DIRECTIONS FOR THIS TASK ::
Every entry must come back exactly as it was given.
________________________________________
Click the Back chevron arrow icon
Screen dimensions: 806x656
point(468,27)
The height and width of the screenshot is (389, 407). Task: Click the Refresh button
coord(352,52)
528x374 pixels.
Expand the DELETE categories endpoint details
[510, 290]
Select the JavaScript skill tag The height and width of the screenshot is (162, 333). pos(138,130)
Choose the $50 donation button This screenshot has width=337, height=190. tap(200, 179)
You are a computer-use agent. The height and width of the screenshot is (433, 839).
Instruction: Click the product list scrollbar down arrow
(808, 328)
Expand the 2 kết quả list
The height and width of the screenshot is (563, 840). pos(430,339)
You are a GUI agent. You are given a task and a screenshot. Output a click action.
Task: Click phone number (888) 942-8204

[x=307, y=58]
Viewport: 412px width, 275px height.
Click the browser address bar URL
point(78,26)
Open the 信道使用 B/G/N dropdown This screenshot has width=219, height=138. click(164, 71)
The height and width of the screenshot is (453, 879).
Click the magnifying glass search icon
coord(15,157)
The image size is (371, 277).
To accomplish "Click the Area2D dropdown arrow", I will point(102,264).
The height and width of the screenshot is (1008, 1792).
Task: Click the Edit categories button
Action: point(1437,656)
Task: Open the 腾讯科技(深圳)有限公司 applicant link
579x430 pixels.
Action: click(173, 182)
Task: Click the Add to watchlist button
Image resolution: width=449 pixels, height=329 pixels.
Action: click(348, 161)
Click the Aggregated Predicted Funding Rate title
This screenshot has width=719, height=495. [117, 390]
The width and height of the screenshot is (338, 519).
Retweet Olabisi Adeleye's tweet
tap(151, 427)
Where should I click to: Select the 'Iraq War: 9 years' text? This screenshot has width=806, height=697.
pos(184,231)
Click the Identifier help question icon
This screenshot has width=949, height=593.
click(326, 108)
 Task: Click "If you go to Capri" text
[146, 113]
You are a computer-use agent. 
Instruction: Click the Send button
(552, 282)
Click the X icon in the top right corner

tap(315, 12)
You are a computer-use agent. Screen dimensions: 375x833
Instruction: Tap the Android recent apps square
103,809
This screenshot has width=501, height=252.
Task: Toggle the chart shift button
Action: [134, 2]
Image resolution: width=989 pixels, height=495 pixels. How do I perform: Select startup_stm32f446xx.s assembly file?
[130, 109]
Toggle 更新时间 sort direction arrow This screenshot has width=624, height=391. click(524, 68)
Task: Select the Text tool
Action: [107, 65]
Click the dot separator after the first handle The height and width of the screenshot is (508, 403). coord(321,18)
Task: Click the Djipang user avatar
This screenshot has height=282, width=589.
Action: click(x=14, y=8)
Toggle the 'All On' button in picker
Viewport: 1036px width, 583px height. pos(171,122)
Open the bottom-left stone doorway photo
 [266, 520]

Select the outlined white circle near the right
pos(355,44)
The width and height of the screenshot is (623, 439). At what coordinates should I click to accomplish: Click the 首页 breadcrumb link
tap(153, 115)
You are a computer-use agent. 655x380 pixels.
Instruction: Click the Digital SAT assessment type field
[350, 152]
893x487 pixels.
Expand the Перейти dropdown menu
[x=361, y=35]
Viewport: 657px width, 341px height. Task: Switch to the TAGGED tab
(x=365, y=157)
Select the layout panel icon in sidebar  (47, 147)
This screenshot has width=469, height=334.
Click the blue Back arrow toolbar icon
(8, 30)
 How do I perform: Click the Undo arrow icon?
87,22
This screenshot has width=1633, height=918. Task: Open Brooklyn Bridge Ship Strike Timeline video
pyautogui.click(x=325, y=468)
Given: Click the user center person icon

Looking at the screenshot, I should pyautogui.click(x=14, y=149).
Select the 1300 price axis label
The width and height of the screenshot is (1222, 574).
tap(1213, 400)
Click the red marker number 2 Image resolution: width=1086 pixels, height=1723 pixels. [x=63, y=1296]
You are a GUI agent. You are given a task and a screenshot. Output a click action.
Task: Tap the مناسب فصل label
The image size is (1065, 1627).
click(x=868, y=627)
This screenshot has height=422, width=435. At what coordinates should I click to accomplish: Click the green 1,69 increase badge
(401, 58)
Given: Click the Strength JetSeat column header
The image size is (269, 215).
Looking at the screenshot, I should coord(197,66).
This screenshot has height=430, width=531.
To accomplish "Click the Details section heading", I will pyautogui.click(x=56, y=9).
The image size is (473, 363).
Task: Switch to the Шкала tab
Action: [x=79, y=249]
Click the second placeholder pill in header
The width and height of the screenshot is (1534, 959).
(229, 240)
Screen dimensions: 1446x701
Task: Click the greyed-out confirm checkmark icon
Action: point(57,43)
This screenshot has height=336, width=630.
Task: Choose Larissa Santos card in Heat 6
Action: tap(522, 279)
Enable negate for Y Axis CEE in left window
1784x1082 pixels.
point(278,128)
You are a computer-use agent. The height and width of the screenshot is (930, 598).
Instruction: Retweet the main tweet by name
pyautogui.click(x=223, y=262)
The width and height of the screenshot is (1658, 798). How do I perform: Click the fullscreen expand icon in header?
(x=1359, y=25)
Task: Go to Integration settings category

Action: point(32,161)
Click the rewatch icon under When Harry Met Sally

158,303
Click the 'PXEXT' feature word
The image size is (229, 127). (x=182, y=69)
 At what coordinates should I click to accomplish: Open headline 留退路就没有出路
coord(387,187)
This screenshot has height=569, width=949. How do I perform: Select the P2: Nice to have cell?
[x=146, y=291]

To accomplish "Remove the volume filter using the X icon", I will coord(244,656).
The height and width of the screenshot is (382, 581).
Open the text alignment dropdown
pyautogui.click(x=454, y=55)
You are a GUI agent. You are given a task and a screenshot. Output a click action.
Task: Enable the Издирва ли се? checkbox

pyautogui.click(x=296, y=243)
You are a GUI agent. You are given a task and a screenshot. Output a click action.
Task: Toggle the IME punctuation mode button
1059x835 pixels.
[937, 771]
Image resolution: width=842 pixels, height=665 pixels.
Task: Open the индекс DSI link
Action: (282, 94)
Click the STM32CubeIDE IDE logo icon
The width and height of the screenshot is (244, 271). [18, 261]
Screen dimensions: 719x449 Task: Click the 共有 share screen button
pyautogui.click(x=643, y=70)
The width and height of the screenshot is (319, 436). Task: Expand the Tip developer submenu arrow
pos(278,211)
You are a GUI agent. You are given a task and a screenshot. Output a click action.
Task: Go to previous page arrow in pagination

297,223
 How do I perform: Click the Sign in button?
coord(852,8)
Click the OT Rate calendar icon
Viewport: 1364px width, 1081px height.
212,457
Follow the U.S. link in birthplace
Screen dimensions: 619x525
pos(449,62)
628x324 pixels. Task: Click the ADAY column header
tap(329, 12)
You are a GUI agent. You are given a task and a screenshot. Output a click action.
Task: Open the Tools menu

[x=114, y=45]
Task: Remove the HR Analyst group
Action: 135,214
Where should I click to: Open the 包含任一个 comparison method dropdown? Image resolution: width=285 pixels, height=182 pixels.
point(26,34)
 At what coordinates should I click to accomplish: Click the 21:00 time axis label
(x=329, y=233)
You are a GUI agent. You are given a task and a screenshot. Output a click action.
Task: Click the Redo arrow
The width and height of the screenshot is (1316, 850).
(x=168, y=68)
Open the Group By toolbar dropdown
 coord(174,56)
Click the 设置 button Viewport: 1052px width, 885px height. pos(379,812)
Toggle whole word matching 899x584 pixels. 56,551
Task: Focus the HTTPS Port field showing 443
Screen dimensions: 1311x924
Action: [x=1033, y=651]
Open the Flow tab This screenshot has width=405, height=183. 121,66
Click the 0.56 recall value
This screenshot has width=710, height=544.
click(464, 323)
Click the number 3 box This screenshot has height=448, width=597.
________________________________________
TASK RESULT ::
Click the Back chevron arrow icon
Screen dimensions: 806x656
point(468,27)
The height and width of the screenshot is (389, 407). Task: Click the Refresh button
coord(352,52)
528x374 pixels.
Expand the DELETE categories endpoint details
[510, 290]
Select the JavaScript skill tag The height and width of the screenshot is (162, 333). pos(138,130)
Choose the $50 donation button This screenshot has width=337, height=190. tap(200, 179)
You are a computer-use agent. The height and width of the screenshot is (433, 839).
Instruction: Click the product list scrollbar down arrow
(808, 328)
Expand the 2 kết quả list
The height and width of the screenshot is (563, 840). pos(430,339)
You are a GUI agent. You are given a task and a screenshot. Output a click action.
Task: Click phone number (888) 942-8204

[x=307, y=58]
Viewport: 412px width, 275px height.
Click the browser address bar URL
point(78,26)
Open the 信道使用 B/G/N dropdown This screenshot has width=219, height=138. click(164, 71)
The height and width of the screenshot is (453, 879).
Click the magnifying glass search icon
coord(15,157)
The image size is (371, 277).
To accomplish "Click the Area2D dropdown arrow", I will point(102,264).
The height and width of the screenshot is (1008, 1792).
Task: Click the Edit categories button
Action: point(1437,656)
Task: Open the 腾讯科技(深圳)有限公司 applicant link
579x430 pixels.
Action: click(173, 182)
Task: Click the Add to watchlist button
Image resolution: width=449 pixels, height=329 pixels.
Action: click(348, 161)
Click the Aggregated Predicted Funding Rate title
This screenshot has width=719, height=495. [117, 390]
The width and height of the screenshot is (338, 519).
Retweet Olabisi Adeleye's tweet
tap(151, 427)
Where should I click to: Select the 'Iraq War: 9 years' text? This screenshot has width=806, height=697.
pos(184,231)
Click the Identifier help question icon
This screenshot has width=949, height=593.
click(326, 108)
 Task: Click "If you go to Capri" text
[146, 113]
You are a computer-use agent. 
Instruction: Click the Send button
(552, 282)
Click the X icon in the top right corner

tap(315, 12)
You are a computer-use agent. Screen dimensions: 375x833
Instruction: Tap the Android recent apps square
103,809
This screenshot has width=501, height=252.
Task: Toggle the chart shift button
Action: [134, 2]
Image resolution: width=989 pixels, height=495 pixels. How do I perform: Select startup_stm32f446xx.s assembly file?
[130, 109]
Toggle 更新时间 sort direction arrow This screenshot has width=624, height=391. click(524, 68)
Task: Select the Text tool
Action: [107, 65]
Click the dot separator after the first handle The height and width of the screenshot is (508, 403). coord(321,18)
Task: Click the Djipang user avatar
This screenshot has height=282, width=589.
Action: click(x=14, y=8)
Toggle the 'All On' button in picker
Viewport: 1036px width, 583px height. pos(171,122)
Open the bottom-left stone doorway photo
 [266, 520]

Select the outlined white circle near the right
pos(355,44)
The width and height of the screenshot is (623, 439). At what coordinates should I click to accomplish: Click the 首页 breadcrumb link
tap(153, 115)
You are a computer-use agent. 655x380 pixels.
Instruction: Click the Digital SAT assessment type field
[350, 152]
893x487 pixels.
Expand the Перейти dropdown menu
[x=361, y=35]
Viewport: 657px width, 341px height. Task: Switch to the TAGGED tab
(x=365, y=157)
Select the layout panel icon in sidebar  (47, 147)
This screenshot has width=469, height=334.
Click the blue Back arrow toolbar icon
(8, 30)
 How do I perform: Click the Undo arrow icon?
87,22
This screenshot has width=1633, height=918. Task: Open Brooklyn Bridge Ship Strike Timeline video
pyautogui.click(x=325, y=468)
Given: Click the user center person icon

Looking at the screenshot, I should pyautogui.click(x=14, y=149).
Select the 1300 price axis label
The width and height of the screenshot is (1222, 574).
tap(1213, 400)
Click the red marker number 2 Image resolution: width=1086 pixels, height=1723 pixels. [x=63, y=1296]
You are a GUI agent. You are given a task and a screenshot. Output a click action.
Task: Tap the مناسب فصل label
The image size is (1065, 1627).
click(x=868, y=627)
This screenshot has height=422, width=435. At what coordinates should I click to accomplish: Click the green 1,69 increase badge
(401, 58)
Given: Click the Strength JetSeat column header
The image size is (269, 215).
Looking at the screenshot, I should coord(197,66).
This screenshot has height=430, width=531.
To accomplish "Click the Details section heading", I will pyautogui.click(x=56, y=9).
The image size is (473, 363).
Task: Switch to the Шкала tab
Action: [x=79, y=249]
Click the second placeholder pill in header
The width and height of the screenshot is (1534, 959).
(229, 240)
Screen dimensions: 1446x701
Task: Click the greyed-out confirm checkmark icon
Action: point(57,43)
This screenshot has height=336, width=630.
Task: Choose Larissa Santos card in Heat 6
Action: tap(522, 279)
Enable negate for Y Axis CEE in left window
1784x1082 pixels.
point(278,128)
You are a computer-use agent. The height and width of the screenshot is (930, 598).
Instruction: Retweet the main tweet by name
pyautogui.click(x=223, y=262)
The width and height of the screenshot is (1658, 798). How do I perform: Click the fullscreen expand icon in header?
(x=1359, y=25)
Task: Go to Integration settings category

Action: point(32,161)
Click the rewatch icon under When Harry Met Sally

158,303
Click the 'PXEXT' feature word
The image size is (229, 127). (x=182, y=69)
 At what coordinates should I click to accomplish: Open headline 留退路就没有出路
coord(387,187)
This screenshot has height=569, width=949. How do I perform: Select the P2: Nice to have cell?
[x=146, y=291]

To accomplish "Remove the volume filter using the X icon", I will coord(244,656).
The height and width of the screenshot is (382, 581).
Open the text alignment dropdown
pyautogui.click(x=454, y=55)
You are a GUI agent. You are given a task and a screenshot. Output a click action.
Task: Enable the Издирва ли се? checkbox

pyautogui.click(x=296, y=243)
You are a GUI agent. You are given a task and a screenshot. Output a click action.
Task: Toggle the IME punctuation mode button
1059x835 pixels.
[937, 771]
Image resolution: width=842 pixels, height=665 pixels.
Task: Open the индекс DSI link
Action: (282, 94)
Click the STM32CubeIDE IDE logo icon
The width and height of the screenshot is (244, 271). [18, 261]
Screen dimensions: 719x449 Task: Click the 共有 share screen button
pyautogui.click(x=643, y=70)
The width and height of the screenshot is (319, 436). Task: Expand the Tip developer submenu arrow
pos(278,211)
You are a GUI agent. You are given a task and a screenshot. Output a click action.
Task: Go to previous page arrow in pagination

297,223
 How do I perform: Click the Sign in button?
coord(852,8)
Click the OT Rate calendar icon
Viewport: 1364px width, 1081px height.
212,457
Follow the U.S. link in birthplace
Screen dimensions: 619x525
pos(449,62)
628x324 pixels. Task: Click the ADAY column header
tap(329, 12)
You are a GUI agent. You are given a task and a screenshot. Output a click action.
Task: Open the Tools menu

[x=114, y=45]
Task: Remove the HR Analyst group
Action: 135,214
Where should I click to: Open the 包含任一个 comparison method dropdown? Image resolution: width=285 pixels, height=182 pixels.
point(26,34)
 At what coordinates should I click to accomplish: Click the 21:00 time axis label
(x=329, y=233)
You are a GUI agent. You are given a task and a screenshot. Output a click action.
Task: Click the Redo arrow
The width and height of the screenshot is (1316, 850).
(x=168, y=68)
Open the Group By toolbar dropdown
 coord(174,56)
Click the 设置 button Viewport: 1052px width, 885px height. pos(379,812)
Toggle whole word matching 899x584 pixels. 56,551
Task: Focus the HTTPS Port field showing 443
Screen dimensions: 1311x924
Action: [x=1033, y=651]
Open the Flow tab This screenshot has width=405, height=183. 121,66
Click the 0.56 recall value
This screenshot has width=710, height=544.
click(464, 323)
Click the number 3 box This screenshot has height=448, width=597.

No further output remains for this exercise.